Among the larger airlines, only Alaska and America West made serious efforts to make meaningful reforms to their ticket prices. But they were too small to force larger carriers to match their pricing.

And so the status quo was maintained until Delta delivered on its promise to reexamine its business model from top to bottom, including its fares. Not only will its new SimpliFares change how consumers look at Delta, they will affect the industry as a whole, especially with regard to the cost of tickets, the value of elite status, and the survival of the legacy airlines.

Ticket cost

With full-fare coach and first-class fares capped at $499 and $599 each way respectively, the traditional business model of business travelers subsidizing cheap leisure travel will be undermined, if not overthrown altogether. That’s great news for business travelers, who routinely find themselves sitting alongside leisure flyers—occupying identical seats, receiving comparable service, and eating the same meals—who had paid 10 and sometimes 20 times less for their tickets. But without the disproportionate subsidy of unrestricted business fares, the average price of cheaper tickets will almost certainly rise.

Precisely how the average will be ratcheted up remains to be seen. The majors will have to offer at least a few token deeply discounted seats to keep the most price-sensitive shoppers from abandoning them in droves. Therefore, the mid-priced coach fares are left as the most likely candidates to be raised.

While no one prefers paying more to paying less, buyers of lower-priced tickets should find some consolation in the knowledge that slightly higher fares are both fair and rational.

Elite status

The lower first-class fares will also make first class a viable option for more travelers. And as more consumers purchase newly affordable first-class tickets, fewer first-class seats will be available for frequent flyer program participants, either as mileage upgrades or as complimentary upgrades for elite program members.

It’s difficult to predict just how acute this problem will become. But it could seriously undermine the most important aspect of the airlines’ most effective marketing programs: the loyalty effect of mileage programs on the airlines’ most profitable customers.

In a worst-case scenario, if the airlines are unable to find ways of adding back value to elite membership, the lure of attaining elite status would be seriously diluted, leaving the airlines’ very best customers to choose a carrier on a trip-by-trip basis rather than on the basis of long-term loyalty currently engendered by the promise of elite perks.

Airline survival

Lastly, fare reform will affect the airline industry as a whole.
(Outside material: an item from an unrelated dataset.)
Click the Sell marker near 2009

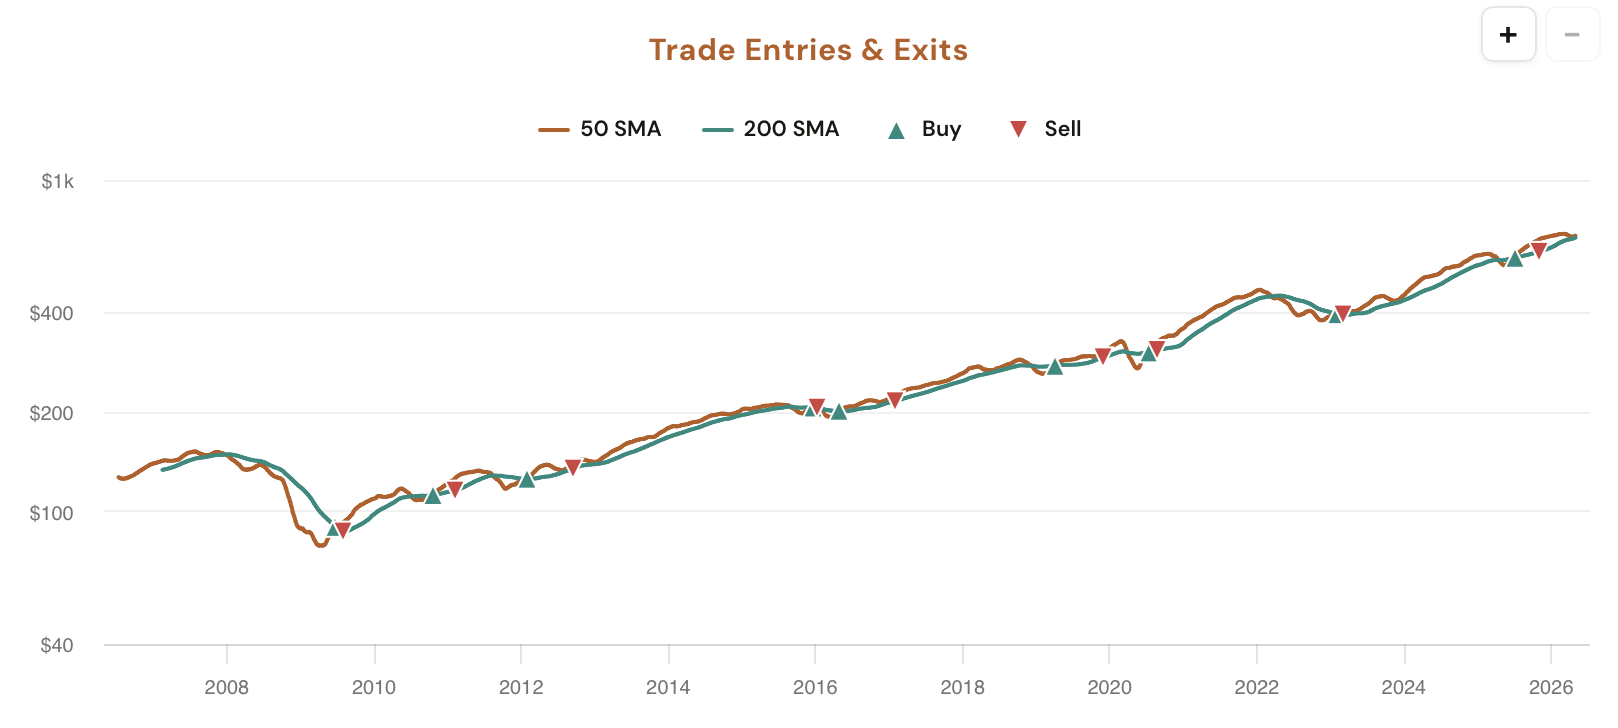pyautogui.click(x=345, y=530)
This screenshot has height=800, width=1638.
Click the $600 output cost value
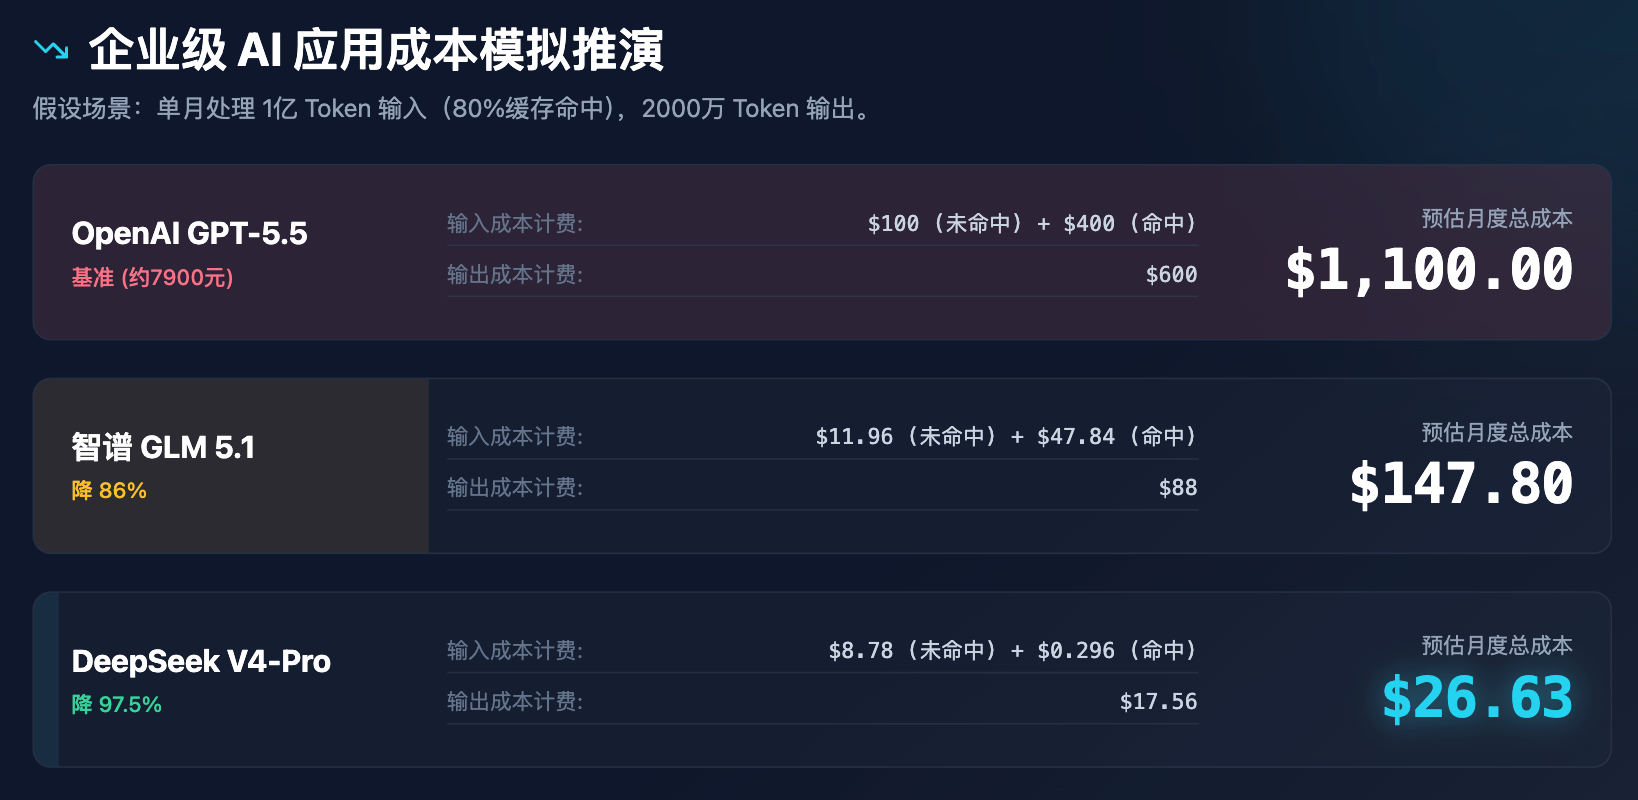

In the short term, analysts expect the new pricing to result in a net decrease in revenue and profits for the largest airlines. That’s bad news for US Airways, United, and other carriers with questionable survival prospects. In fact, it has been suggested—plausibly, I think—that part of Delta’s agenda is to push one or more carriers into insolvency, thereby reducing capacity and allowing the surviving airlines to raise prices.

In the long run, if the legacy carriers are successful at reducing their operating costs and can match the low-fare carriers’ prices and still turn a profit, then they will not only insure their own survival, but they will slow the growth of the discounters.

My own hope is that the industry can regain its equilibrium on the pricing front and turn its attention to competing for travelers’ business on the basis of service and comfort. Delta’s move, which I applaud, is a step in that direction.